TRIBUNNEWS.COM, JAKARTA -- Pemerintah menggenjot investasi di berbagai sektor, termasuk merawat dan mendorong industri dalam negeri terus tumbuh berkembang walau dalam situasi ekonomi global yang terus bergejolak.
Namun sangat disayangkan di dalam pemerintahnya sendiri, baik kementerian dan lembaga terutama di level pelaksana lapangan belum satu irama.
Hal ini tercermin dengan masih sulitnnya mendapatkan pasokan gas yang memadai untuk industri didalam negeri.
Beberapa pelaku bidang industri pengguna gas yang tergabung dalam Kadin bidang perindustrian sudah mengeluh terkait bagaimana sulitnya mendapatkan pasokan alokasi gas untuk industri.
Padahal pabriknya berada di pusat-pusat industri itu berada seperti di Jawa Barat dan Jawa Timur bagaimana dengan yang diluar pulau jawa.

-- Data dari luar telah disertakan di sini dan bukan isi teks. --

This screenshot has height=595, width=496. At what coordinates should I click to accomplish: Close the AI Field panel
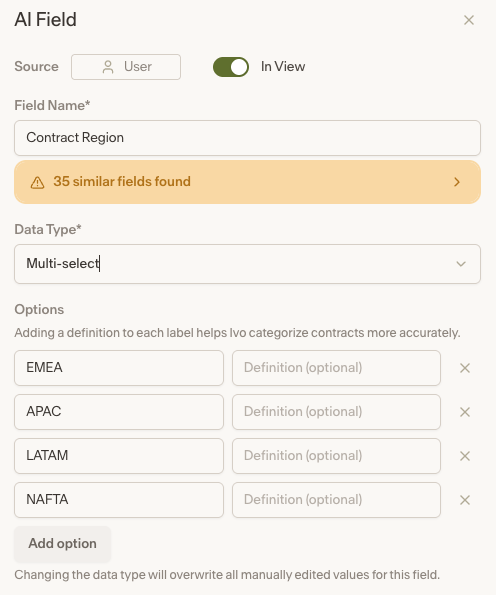[469, 20]
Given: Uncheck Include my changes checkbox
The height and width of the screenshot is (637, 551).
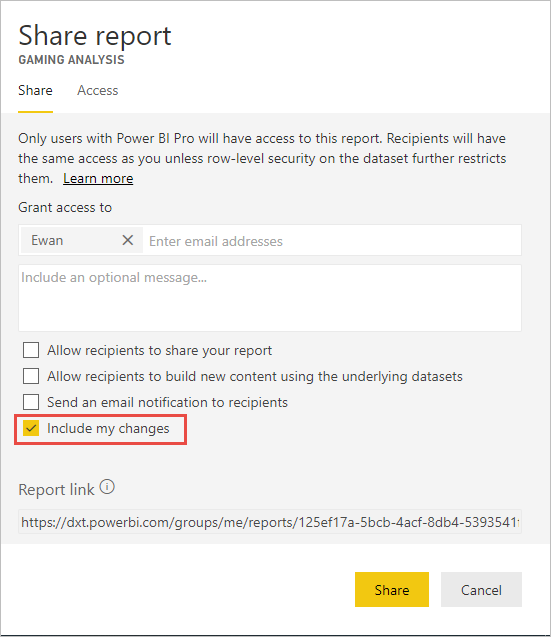Looking at the screenshot, I should (31, 428).

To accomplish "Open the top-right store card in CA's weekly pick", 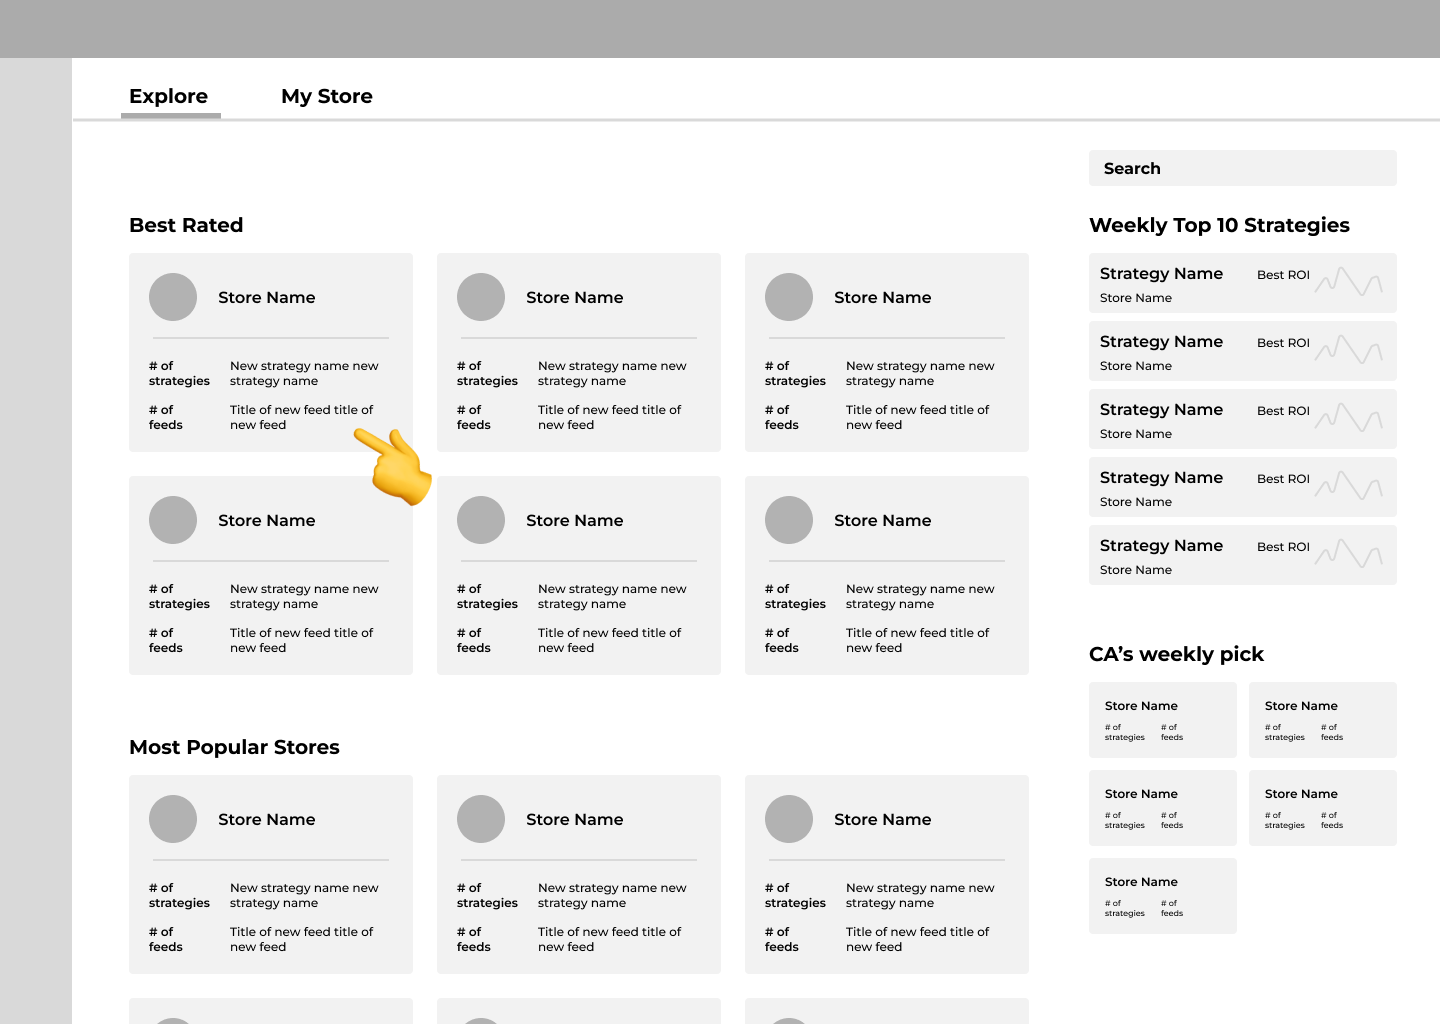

Wakil Ketua Umum Kadin Perindustrian Saleh Husin melihat, ditataran implementasi di lapangan mereka masih belum rela harga gas untuk industri ditentukan dengan harga yang dipatok pemerintah pusat, sehingga suplainya dengan berbagai cara dipersulit dengan berbagai alasan.
"Jadi ego sektoralnya masih sangat kuat dan mereka tidak berpikir dampaknya secara nasional hanya berpikir sektornya saja," ujarnya di Jakarta, Sabtu (10/5/2025).
Untuk itu ia sangat berharap Presiden Prabowa sesekali sidak ke industri-industri pengguna gas secara diam-diam, sehingga dapat mengetahui secara langsung apa yang sebenarnya terjadi.
Karena selama hal ini dibiarkan berlarut-larut maka jangan berharap capaian ekonomi tumbuh 8 persen.
"Hal ini sudah bisa kita lihat bersama sebagaimana yang telah dirilis oleh Biro Pusat Statistik kemarin dimana pertumbuhan ekonomi quartal 1 2025 hanya tumbuh 4,87 persen," sambungnya.
"Saya kasihan melihat Bapak Presiden Prabowo yang begitu berapi-api ingin Indonesia maju. Tapi sayang tidak didukung oleh para pengambil keputusan dilapangan dalam hal suplai alokasi gas untuk industri (AGIT) yang tidak seirama dengan Bapak Presiden Prabowo," ujar mantan Ketua MWA UI Saleh Husin.